*** Opening SUPPLIED MATERIAL ***

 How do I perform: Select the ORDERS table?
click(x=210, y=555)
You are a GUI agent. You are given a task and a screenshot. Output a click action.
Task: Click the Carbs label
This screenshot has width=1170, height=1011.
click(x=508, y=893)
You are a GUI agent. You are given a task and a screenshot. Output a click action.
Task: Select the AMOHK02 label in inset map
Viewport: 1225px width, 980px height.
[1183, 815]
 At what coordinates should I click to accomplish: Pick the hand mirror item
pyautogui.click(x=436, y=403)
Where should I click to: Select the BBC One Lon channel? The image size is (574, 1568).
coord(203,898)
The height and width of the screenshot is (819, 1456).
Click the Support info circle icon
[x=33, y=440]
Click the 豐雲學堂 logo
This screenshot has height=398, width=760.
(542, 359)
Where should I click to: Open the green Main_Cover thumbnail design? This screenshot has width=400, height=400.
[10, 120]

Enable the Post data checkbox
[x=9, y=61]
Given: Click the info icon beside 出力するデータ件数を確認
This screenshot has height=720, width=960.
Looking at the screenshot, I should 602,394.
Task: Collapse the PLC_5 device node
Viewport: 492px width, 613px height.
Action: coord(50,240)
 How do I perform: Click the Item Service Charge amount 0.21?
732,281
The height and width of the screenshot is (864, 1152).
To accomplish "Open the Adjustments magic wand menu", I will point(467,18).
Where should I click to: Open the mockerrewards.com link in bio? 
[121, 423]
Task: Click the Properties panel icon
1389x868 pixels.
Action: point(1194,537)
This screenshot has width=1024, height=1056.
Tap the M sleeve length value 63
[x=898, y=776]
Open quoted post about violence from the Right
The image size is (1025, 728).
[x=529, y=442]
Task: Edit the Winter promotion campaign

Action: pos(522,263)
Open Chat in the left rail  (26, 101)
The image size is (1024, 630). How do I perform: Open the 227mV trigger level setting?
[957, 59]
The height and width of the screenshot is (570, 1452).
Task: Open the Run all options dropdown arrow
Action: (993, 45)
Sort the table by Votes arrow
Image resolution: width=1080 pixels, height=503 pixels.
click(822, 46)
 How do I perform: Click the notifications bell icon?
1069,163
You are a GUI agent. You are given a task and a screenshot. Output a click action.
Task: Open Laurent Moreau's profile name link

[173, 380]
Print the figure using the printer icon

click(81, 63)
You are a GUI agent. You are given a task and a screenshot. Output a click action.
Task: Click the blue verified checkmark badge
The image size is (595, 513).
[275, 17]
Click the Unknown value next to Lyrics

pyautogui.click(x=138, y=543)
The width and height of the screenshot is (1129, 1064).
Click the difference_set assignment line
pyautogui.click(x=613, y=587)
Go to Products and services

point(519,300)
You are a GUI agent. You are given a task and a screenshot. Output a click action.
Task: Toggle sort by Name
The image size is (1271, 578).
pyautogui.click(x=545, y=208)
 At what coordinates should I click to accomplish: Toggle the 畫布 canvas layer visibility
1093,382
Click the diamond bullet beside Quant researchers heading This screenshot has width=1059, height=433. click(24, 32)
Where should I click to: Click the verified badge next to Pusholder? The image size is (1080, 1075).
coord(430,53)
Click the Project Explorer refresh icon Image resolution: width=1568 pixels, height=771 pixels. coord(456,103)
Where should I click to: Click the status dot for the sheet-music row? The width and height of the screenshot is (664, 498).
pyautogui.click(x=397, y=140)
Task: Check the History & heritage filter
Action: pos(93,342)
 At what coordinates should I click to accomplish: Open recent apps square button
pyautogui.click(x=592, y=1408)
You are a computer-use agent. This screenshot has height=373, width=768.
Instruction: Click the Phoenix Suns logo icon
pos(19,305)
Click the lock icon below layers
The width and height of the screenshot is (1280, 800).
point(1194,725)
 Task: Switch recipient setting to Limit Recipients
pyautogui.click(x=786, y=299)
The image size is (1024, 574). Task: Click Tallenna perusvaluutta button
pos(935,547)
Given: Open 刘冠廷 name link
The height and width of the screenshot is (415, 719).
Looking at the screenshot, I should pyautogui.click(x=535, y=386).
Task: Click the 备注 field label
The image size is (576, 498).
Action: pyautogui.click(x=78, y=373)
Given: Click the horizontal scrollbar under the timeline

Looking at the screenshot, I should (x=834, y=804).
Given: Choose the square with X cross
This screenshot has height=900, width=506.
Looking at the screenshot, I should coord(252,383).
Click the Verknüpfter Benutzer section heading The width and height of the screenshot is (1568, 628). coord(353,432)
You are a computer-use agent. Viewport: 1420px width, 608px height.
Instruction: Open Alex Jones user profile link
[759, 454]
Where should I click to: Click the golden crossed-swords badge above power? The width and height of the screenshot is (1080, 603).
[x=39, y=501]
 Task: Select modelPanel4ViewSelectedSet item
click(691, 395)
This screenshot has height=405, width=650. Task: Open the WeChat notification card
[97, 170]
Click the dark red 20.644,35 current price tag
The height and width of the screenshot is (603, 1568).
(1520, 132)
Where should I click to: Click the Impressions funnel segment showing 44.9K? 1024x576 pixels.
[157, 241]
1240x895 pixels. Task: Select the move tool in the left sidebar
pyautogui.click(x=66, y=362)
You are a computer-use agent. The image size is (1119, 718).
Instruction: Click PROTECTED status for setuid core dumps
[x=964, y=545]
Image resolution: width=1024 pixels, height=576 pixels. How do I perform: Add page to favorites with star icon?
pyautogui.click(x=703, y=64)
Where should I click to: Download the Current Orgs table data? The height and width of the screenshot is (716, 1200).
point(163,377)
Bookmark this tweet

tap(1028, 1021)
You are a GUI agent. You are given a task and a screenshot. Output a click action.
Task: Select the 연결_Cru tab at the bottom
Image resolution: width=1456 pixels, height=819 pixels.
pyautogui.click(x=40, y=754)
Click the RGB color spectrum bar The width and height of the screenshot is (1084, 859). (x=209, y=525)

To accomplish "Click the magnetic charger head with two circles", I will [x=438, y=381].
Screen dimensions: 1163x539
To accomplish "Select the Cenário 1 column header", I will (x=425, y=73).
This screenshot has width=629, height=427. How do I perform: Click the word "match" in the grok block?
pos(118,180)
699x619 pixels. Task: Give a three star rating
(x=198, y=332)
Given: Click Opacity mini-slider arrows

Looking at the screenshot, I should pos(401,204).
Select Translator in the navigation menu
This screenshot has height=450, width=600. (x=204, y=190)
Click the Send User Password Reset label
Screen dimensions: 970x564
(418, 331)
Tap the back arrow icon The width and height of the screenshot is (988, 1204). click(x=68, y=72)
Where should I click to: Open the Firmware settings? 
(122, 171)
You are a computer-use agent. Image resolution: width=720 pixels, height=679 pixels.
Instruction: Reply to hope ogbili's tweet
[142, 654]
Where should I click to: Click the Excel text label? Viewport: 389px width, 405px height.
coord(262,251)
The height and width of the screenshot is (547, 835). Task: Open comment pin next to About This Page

*** Closing SUPPLIED MATERIAL ***

From the entries above, extract only the lines running from the one containing "1240x895 pixels. Task: Select" through the one containing "Click the RGB", inclusive.

■ EXERCISE OUTPUT ■
1240x895 pixels. Task: Select the move tool in the left sidebar
pyautogui.click(x=66, y=362)
You are a computer-use agent. The image size is (1119, 718).
Instruction: Click PROTECTED status for setuid core dumps
[x=964, y=545]
Image resolution: width=1024 pixels, height=576 pixels. How do I perform: Add page to favorites with star icon?
pyautogui.click(x=703, y=64)
Where should I click to: Download the Current Orgs table data? The height and width of the screenshot is (716, 1200).
point(163,377)
Bookmark this tweet

tap(1028, 1021)
You are a GUI agent. You are given a task and a screenshot. Output a click action.
Task: Select the 연결_Cru tab at the bottom
Image resolution: width=1456 pixels, height=819 pixels.
pyautogui.click(x=40, y=754)
Click the RGB color spectrum bar The width and height of the screenshot is (1084, 859). (x=209, y=525)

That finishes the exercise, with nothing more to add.